Looking ahead, PoH V2 notification support is actively in development, with common functions and the notification PR both open. A Kleros Liquid Keeper bot module is also in progress.

πŸ’‘
Note: Atlas remains an internal backend library for Kleros development teams only and is not intended for community use or integration.

Vea (Cross-Chain Bridge)

Vea development this month centered on the VeaShi package, a significant PR that packages the Hashi and Vea contracts for consumption by Kleros V2. This included adding an SDK workspace, regenerating ABIs, adding UI chain helpers, deploy scripts, and README documentation for the VeaShi contracts. The OpenZeppelin vulnerable dependency was removed and pinned to v4.9.6.

Bridge dependencies were upgraded to latest LayerZero and Chainlink CCIP versions, with contracts moved to git submodules and redeployed. The secondary validator bot continued through troubleshooting and review. A Veashi explorer page was also in progress.

Learn more and explore the Vea repository.

Kleros Foresight (Futarchy UI)

March was the month Kleros Foresight went live with its first public experiment. The Movie Experiment launched on March 4th, asking participants to predict CTO's percentile scores for 16 movies.

The Foresight Credits system was shipped, allowing users to participate using credits along with DAI. An "acquire xDAI" link was added to help onboard new users.

Several UX bugs were fixed: failed market quotes are now skipped instead of blocking the interface, a CSV parsing bug with unquoted movie names was fixed using a dedicated CSV library, chart labels no longer hide the end of the graph, and CSV score precision was corrected.

New features included an export predictions button with UTC timestamps, a reset predictions button, and a capped gas buffer for more reliable transactions. The advanced guide is now shown on every prediction, and the Swapr SDK was switched to a tarball to address a broken Uniswap dependency.

Proof of Humanity V2

PoH V2 continued iterating on mobile web support and UI redesign throughout the month. Submission warnings were improved, and the EthID social graph integration is under consideration for providing a richer social experience within PoH profiles.

On the backend side, the Atlas PoH V2 provider was removed and refactored to prepare for the new notification architecture. A PoH V2 notifications PR and common notification functions were opened in Atlas, laying the groundwork for email notifications for PoH V2 events.

Kleros Website

February treasury data was updated on the website early in the month.

Security & Infrastructure

The V2 contracts internal review process was announced with an April 19th deadline. Reviewers can use the dev branch or review contracts on paper.

Node.js security updates continued to be tracked, with critical vulnerabilities flagged and upgrade recommendations issued across projects. Security concerns around Envio and agent prompt injection were discussed, with additional safeguards being evaluated.

Atlas infrastructure saw significant improvements: deploy workflows were consolidated into reusable jobs, linting was added to GitHub Actions CI, and JSON files were added to the pre-commit hook via Husky.

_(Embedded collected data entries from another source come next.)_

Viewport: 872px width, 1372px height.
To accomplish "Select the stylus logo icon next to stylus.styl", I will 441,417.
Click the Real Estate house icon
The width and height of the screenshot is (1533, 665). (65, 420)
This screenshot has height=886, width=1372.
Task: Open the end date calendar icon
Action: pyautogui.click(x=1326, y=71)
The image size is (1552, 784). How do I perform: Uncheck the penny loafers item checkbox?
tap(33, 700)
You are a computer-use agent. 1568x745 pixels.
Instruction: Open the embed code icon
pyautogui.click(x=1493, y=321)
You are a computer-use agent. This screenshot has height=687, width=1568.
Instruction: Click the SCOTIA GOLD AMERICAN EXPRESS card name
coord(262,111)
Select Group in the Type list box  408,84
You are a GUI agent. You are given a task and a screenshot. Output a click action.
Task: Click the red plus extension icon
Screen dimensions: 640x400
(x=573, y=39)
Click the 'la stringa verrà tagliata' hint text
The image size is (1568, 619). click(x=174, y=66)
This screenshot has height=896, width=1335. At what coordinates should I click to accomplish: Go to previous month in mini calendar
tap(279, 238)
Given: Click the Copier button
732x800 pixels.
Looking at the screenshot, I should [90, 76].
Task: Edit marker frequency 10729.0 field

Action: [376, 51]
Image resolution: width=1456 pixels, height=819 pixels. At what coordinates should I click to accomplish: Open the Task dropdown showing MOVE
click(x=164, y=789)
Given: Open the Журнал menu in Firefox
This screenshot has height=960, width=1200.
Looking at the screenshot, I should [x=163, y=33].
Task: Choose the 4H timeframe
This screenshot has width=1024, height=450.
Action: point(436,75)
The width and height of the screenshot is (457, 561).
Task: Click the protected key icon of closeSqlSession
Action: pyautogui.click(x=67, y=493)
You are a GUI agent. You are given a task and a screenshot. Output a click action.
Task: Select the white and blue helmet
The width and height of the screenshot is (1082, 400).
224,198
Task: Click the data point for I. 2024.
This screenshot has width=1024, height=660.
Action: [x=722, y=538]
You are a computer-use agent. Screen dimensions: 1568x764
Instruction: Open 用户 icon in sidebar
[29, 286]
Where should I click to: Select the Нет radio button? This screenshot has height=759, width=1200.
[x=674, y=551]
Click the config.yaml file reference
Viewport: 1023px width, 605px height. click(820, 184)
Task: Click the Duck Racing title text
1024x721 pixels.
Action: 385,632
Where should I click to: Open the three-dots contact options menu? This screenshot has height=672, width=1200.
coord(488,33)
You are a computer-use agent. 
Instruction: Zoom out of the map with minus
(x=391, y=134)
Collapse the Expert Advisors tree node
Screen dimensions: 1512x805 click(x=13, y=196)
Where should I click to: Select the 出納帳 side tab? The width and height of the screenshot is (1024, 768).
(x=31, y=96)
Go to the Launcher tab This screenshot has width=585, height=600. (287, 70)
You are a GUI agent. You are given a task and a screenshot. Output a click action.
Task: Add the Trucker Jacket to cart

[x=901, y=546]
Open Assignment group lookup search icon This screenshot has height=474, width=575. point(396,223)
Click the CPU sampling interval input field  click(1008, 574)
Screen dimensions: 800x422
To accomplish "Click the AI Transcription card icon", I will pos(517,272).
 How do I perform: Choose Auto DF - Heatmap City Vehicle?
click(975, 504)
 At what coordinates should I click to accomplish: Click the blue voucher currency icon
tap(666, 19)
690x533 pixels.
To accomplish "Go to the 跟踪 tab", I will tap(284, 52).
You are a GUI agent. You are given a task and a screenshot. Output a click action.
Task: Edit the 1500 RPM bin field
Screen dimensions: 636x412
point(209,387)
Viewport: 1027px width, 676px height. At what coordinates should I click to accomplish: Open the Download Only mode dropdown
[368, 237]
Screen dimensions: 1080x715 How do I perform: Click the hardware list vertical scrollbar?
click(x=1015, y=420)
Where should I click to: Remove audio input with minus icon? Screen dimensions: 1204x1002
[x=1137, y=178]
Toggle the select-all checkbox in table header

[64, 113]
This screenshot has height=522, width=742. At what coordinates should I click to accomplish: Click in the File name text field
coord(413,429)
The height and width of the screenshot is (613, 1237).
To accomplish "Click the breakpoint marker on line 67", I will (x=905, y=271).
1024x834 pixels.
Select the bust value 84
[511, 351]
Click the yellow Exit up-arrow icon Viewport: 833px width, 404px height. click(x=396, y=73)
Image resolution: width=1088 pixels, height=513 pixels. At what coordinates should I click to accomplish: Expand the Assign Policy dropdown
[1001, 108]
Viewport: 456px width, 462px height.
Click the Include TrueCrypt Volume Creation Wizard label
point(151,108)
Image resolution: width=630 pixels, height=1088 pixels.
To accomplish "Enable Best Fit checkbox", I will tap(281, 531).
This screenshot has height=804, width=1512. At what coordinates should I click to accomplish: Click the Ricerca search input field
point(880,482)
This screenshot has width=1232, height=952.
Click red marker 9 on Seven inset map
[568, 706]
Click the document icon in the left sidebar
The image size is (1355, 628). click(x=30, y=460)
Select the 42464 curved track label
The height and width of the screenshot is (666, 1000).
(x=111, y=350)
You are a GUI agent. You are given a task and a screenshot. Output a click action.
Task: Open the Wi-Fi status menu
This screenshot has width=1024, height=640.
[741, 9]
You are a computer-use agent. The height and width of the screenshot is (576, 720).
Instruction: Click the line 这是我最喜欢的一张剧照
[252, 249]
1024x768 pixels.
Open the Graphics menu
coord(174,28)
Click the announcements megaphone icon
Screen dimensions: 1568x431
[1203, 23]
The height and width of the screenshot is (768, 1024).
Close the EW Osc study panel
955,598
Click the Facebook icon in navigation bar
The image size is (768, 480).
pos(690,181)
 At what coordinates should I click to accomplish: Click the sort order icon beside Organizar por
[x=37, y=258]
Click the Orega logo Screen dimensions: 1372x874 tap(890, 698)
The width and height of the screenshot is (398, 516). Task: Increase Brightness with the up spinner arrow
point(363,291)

Apollo Server usage reporting was integrated with subgraph metrics for better observability. The log forwarder was upgraded to use AWS Subscription Filters.

What's Next

We are preparing the RealT experiment for Kleros Foresight, which involves contract deployment, finalizing the price range, and granting access to internal testers.

The Kleros Reputation Oracle proof-of-concept is being iterated on after calls with the EF dAI team, scoped to Curate verified agents and Reality complaints.